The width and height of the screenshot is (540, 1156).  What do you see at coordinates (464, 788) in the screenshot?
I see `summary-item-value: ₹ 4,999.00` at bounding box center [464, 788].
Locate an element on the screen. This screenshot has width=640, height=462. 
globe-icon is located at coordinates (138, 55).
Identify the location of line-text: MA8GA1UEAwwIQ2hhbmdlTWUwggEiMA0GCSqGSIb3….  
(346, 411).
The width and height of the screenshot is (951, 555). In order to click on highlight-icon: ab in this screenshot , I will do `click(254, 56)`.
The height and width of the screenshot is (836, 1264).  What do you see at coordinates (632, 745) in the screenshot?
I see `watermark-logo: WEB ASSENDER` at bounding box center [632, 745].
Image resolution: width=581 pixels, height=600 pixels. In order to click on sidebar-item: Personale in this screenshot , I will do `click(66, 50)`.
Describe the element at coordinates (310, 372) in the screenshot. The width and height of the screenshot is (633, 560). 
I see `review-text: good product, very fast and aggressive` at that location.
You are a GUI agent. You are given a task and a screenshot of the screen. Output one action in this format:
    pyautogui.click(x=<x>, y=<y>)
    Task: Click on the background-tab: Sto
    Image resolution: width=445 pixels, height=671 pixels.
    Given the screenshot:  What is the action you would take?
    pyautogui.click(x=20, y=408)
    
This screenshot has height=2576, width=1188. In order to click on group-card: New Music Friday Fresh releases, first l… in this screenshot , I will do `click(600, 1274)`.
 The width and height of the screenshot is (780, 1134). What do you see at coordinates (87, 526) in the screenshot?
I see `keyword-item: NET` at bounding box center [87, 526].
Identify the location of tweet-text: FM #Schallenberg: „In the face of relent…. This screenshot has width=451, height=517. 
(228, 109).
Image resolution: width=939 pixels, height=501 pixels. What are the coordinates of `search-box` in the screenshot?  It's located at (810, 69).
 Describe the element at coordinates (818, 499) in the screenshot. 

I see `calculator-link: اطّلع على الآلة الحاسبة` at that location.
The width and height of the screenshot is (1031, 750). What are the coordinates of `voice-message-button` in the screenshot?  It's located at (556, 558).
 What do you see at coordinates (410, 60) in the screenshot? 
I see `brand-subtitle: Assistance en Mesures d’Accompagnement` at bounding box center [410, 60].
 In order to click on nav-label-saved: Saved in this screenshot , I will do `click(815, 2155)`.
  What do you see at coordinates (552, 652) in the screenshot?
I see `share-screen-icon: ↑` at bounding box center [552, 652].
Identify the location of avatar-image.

******************************

» **Treść zadania**: Zwróć wszystkie powyższe wpisy w niezmienionej postaci, wiersz po wierszu.

» **Rozwiązanie zadania**:
The width and height of the screenshot is (540, 1156).  What do you see at coordinates (464, 788) in the screenshot?
I see `summary-item-value: ₹ 4,999.00` at bounding box center [464, 788].
Locate an element on the screen. This screenshot has width=640, height=462. 
globe-icon is located at coordinates (138, 55).
Identify the location of line-text: MA8GA1UEAwwIQ2hhbmdlTWUwggEiMA0GCSqGSIb3….  
(346, 411).
The width and height of the screenshot is (951, 555). In order to click on highlight-icon: ab in this screenshot , I will do `click(254, 56)`.
The height and width of the screenshot is (836, 1264).  What do you see at coordinates (632, 745) in the screenshot?
I see `watermark-logo: WEB ASSENDER` at bounding box center [632, 745].
Image resolution: width=581 pixels, height=600 pixels. In order to click on sidebar-item: Personale in this screenshot , I will do `click(66, 50)`.
Describe the element at coordinates (310, 372) in the screenshot. The width and height of the screenshot is (633, 560). 
I see `review-text: good product, very fast and aggressive` at that location.
You are a GUI agent. You are given a task and a screenshot of the screen. Output one action in this format:
    pyautogui.click(x=<x>, y=<y>)
    Task: Click on the background-tab: Sto
    Image resolution: width=445 pixels, height=671 pixels.
    Given the screenshot:  What is the action you would take?
    pyautogui.click(x=20, y=408)
    
This screenshot has height=2576, width=1188. In order to click on group-card: New Music Friday Fresh releases, first l… in this screenshot , I will do `click(600, 1274)`.
 The width and height of the screenshot is (780, 1134). What do you see at coordinates (87, 526) in the screenshot?
I see `keyword-item: NET` at bounding box center [87, 526].
Identify the location of tweet-text: FM #Schallenberg: „In the face of relent…. This screenshot has width=451, height=517. 
(228, 109).
Image resolution: width=939 pixels, height=501 pixels. What are the coordinates of `search-box` in the screenshot?  It's located at (810, 69).
 Describe the element at coordinates (818, 499) in the screenshot. 

I see `calculator-link: اطّلع على الآلة الحاسبة` at that location.
The width and height of the screenshot is (1031, 750). What are the coordinates of `voice-message-button` in the screenshot?  It's located at (556, 558).
 What do you see at coordinates (410, 60) in the screenshot? 
I see `brand-subtitle: Assistance en Mesures d’Accompagnement` at bounding box center [410, 60].
 In order to click on nav-label-saved: Saved in this screenshot , I will do `click(815, 2155)`.
  What do you see at coordinates (552, 652) in the screenshot?
I see `share-screen-icon: ↑` at bounding box center [552, 652].
Identify the location of avatar-image.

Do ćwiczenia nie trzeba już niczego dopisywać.